(ats) Berne devrait reprendre toutes les sanctions imposées par l'Union européenne à l'Iran, et soutenir financièrement la société civile iranienne. Le Conseil national a soutenu lundi par 107 voix contre 71 une déclaration symbolique en faveur de la démocratie et des droits humains en Iran.

Le National se dit très préoccupé par les derniers développements en Iran et la violente réaction des autorités iraniennes à l'encontre de la population civile. Il exprime son engagement pour la protection des minorités et condamne l'usage excessif de la brutalité par l'Etat iranien, notamment l'exécution publique de manifestants, a lu au nom de la commission Christine Bulliard-Marbach (Centre/FR).

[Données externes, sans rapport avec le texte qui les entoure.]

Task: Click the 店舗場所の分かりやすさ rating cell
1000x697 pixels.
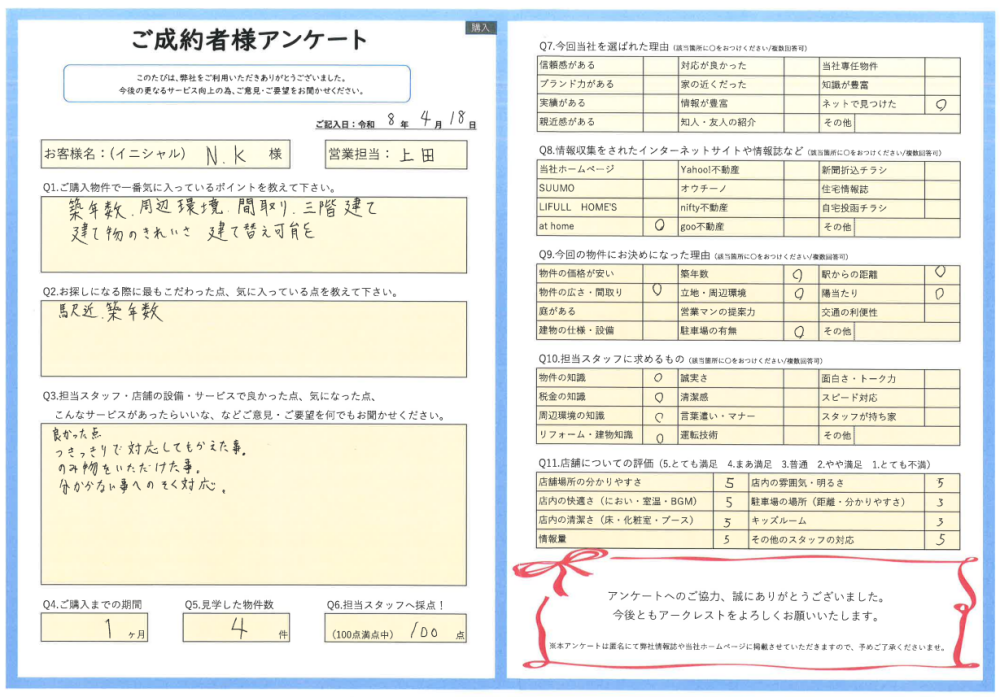Action: click(x=727, y=483)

Le National prend aussi acte de l'évaluation de la situation faite par le Conseil fédéral et de ses actions aux niveaux bilatéral et multilatéral. Mais la Chambre lui demande d'aller plus loin.

Berne devrait reprendre les sanctions de l'UE, et "assumer la grande responsabilité qui incombe à la Suisse en sa qualité de place financière et de négoce de matières premières importante à l'échelle mondiale". Le gouvernement devrait aussi soutenir, sur les plans politique et financier, les forces de la société civile qui s'engagent en faveur des droits humains et de la démocratie en Iran.

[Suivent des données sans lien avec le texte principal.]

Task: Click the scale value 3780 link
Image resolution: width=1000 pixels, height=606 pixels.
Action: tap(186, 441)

Pour une minorité, UDC et PLR, le Parlement ne doit pas dépasser ce que fait le Conseil fédéral. "Ce texte est une réaction émotionnelle, il n'y a pas d'analyse politique derrière", a critiqué en vain Yves Nidegger (UDC/GE). Le régime iranien, brutal, n'a pas changé ces 40 dernières années, les sanctions américaines n'ont rien obtenu.

Polémiques

Récemment, des voix, notamment alémaniques, ont critiqué l'ambassadrice de Suisse en Iran, Nadine Olivieri Lozano, pour son apparition en tchador dans un sanctuaire de la ville sainte chiite de Qom. Le conseiller fédéral Ignazio Cassis a soutenu lundi sa diplomate, en marge du Conseil des droits de l'homme de l'ONU à Genève.

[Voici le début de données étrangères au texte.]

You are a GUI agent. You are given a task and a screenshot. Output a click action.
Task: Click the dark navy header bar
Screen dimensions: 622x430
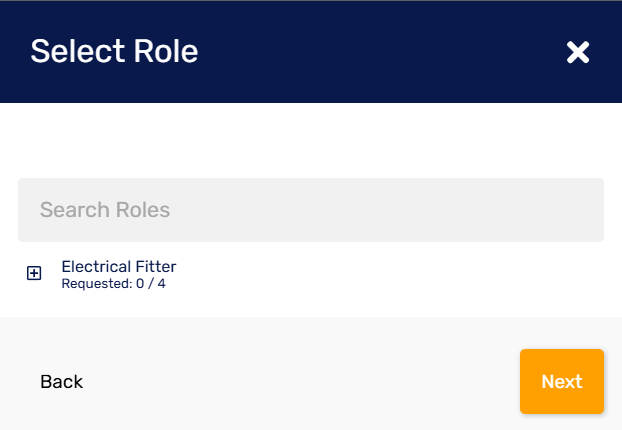[x=350, y=52]
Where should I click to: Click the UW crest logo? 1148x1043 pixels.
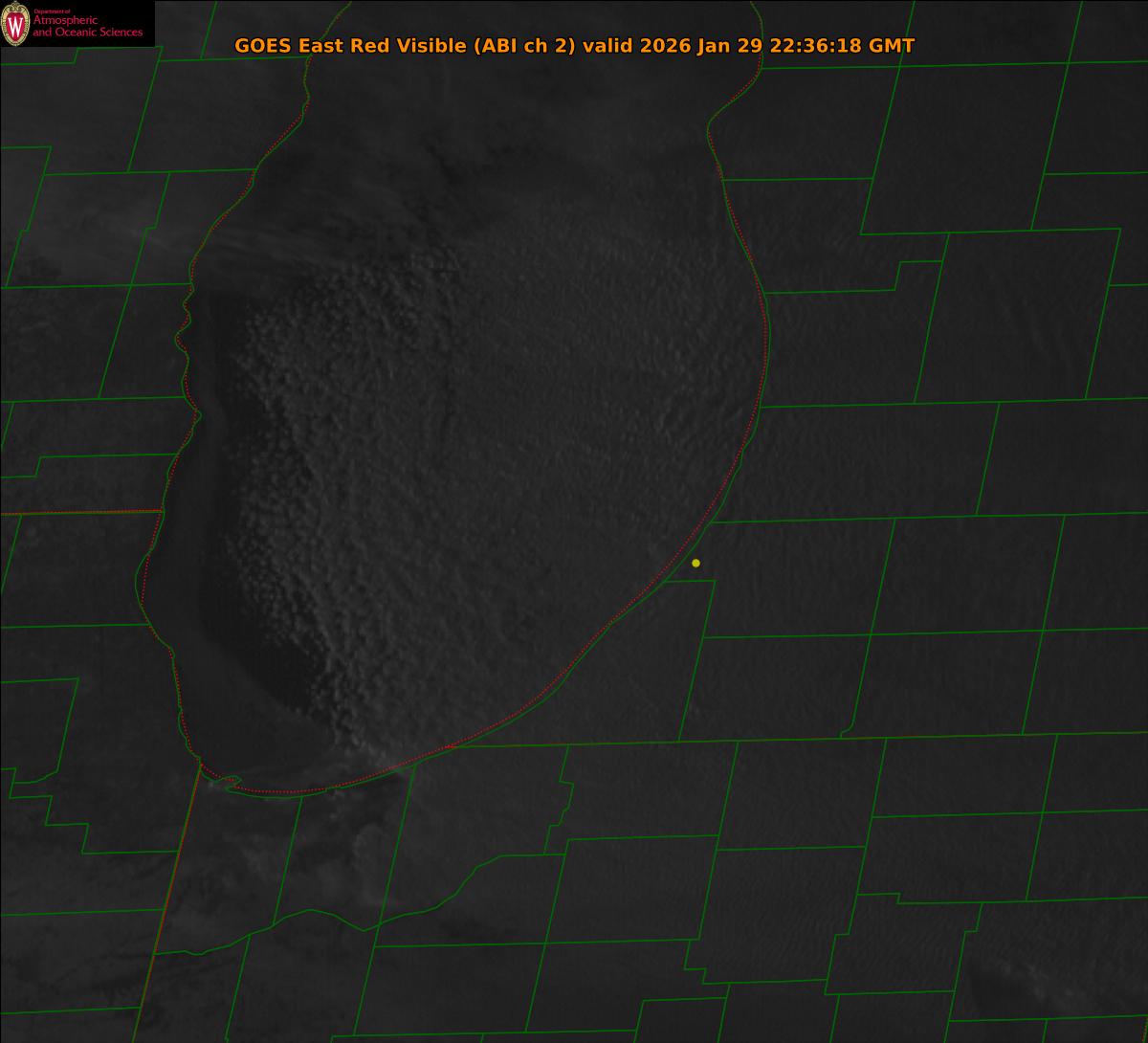[x=15, y=24]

Le ministre des affaires étrangères "assume" d'avoir envoyé une ambassadrice à Téhéran, "symbole le plus fort" pour le droit des femmes. Si la visite dans une mosquée de Nadine Olivieri Lozano en tchador était indispensable selon M. Cassis, "la publicité" qui a entouré cet événement ne l'était pas.

Auparavant, c'est le président de la Confédération Alain Berset qui avait été critiqué pour avoir envoyé une lettre de félicitations à Téhéran pour le 44e anniversaire de la révolution islamique.